TASK DETAILS:
Beginning at the line containing "Enable the Anonymous access checkbox" in the material below and ending at the line containing "The width and", return each line exactly and add nothing.

:: PROVIDED INFORMATION

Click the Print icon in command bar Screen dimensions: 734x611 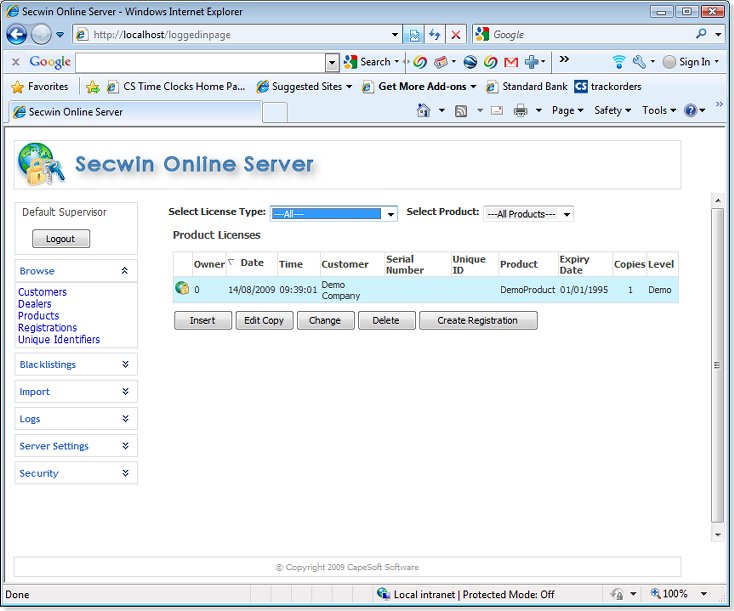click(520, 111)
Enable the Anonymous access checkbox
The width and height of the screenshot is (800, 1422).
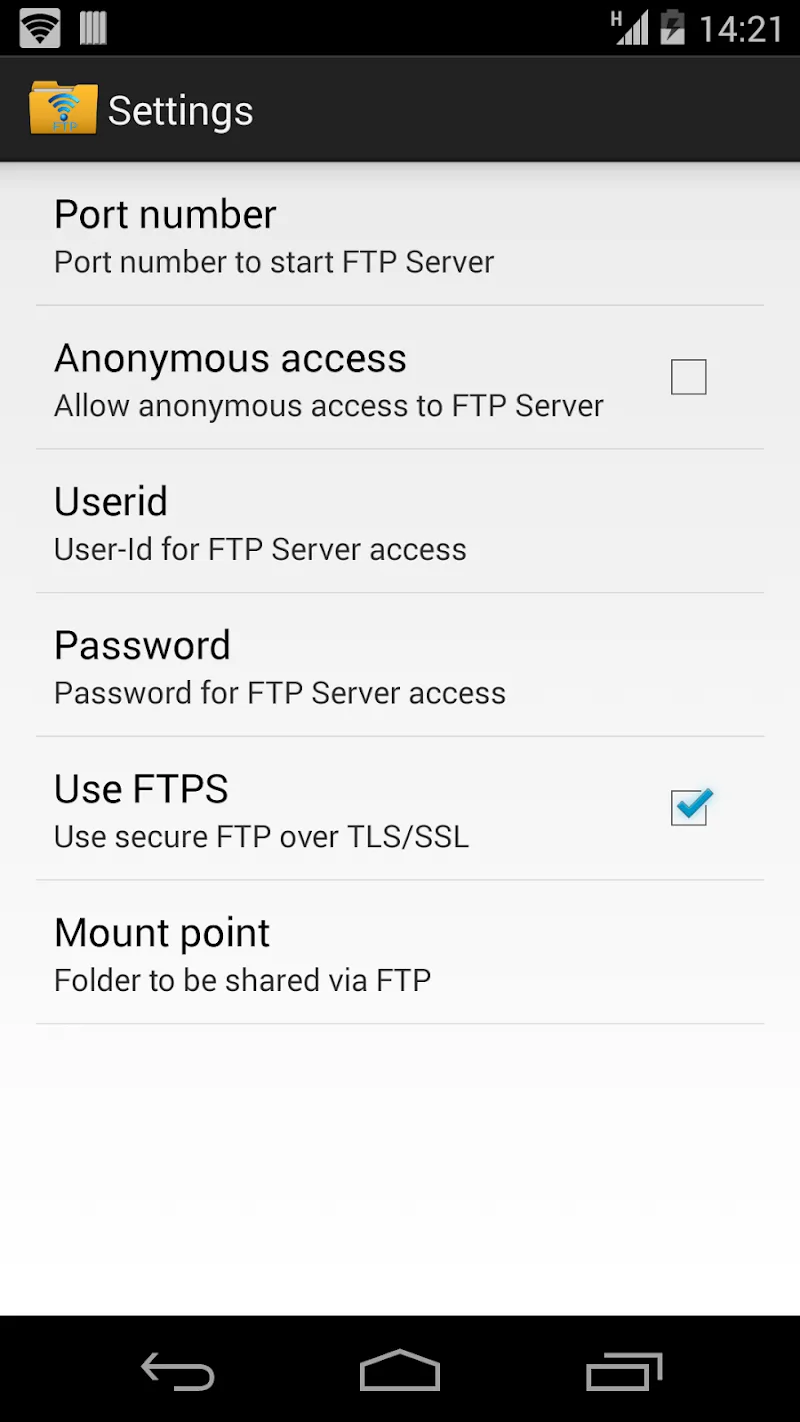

::::
:: PROVIDED INFORMATION

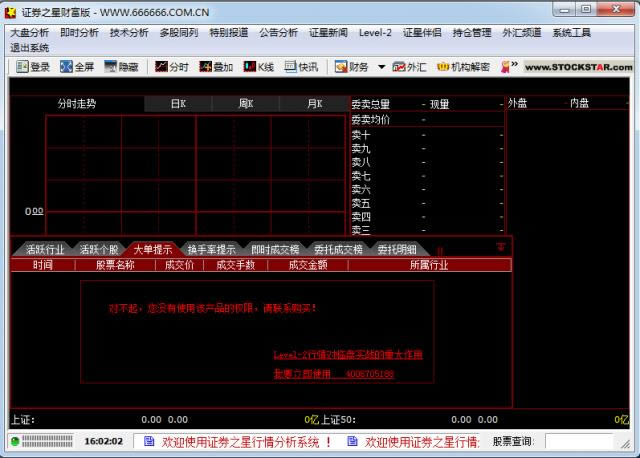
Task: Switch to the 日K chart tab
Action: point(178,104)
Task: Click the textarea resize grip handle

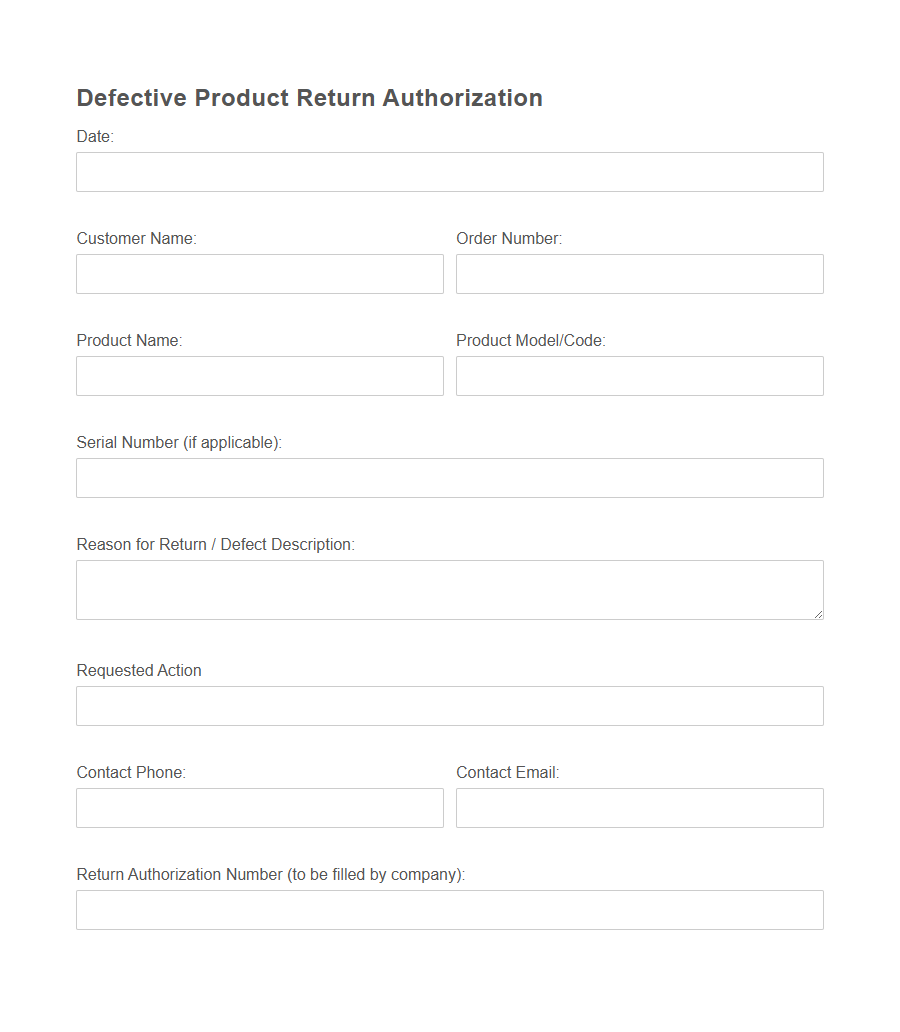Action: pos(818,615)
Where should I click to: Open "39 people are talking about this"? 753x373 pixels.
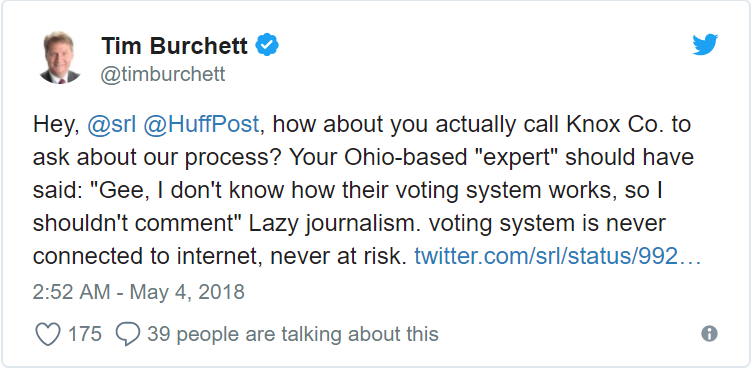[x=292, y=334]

::::

OUTPUT BELOW:
Enable the Anonymous access checkbox
The width and height of the screenshot is (800, 1422).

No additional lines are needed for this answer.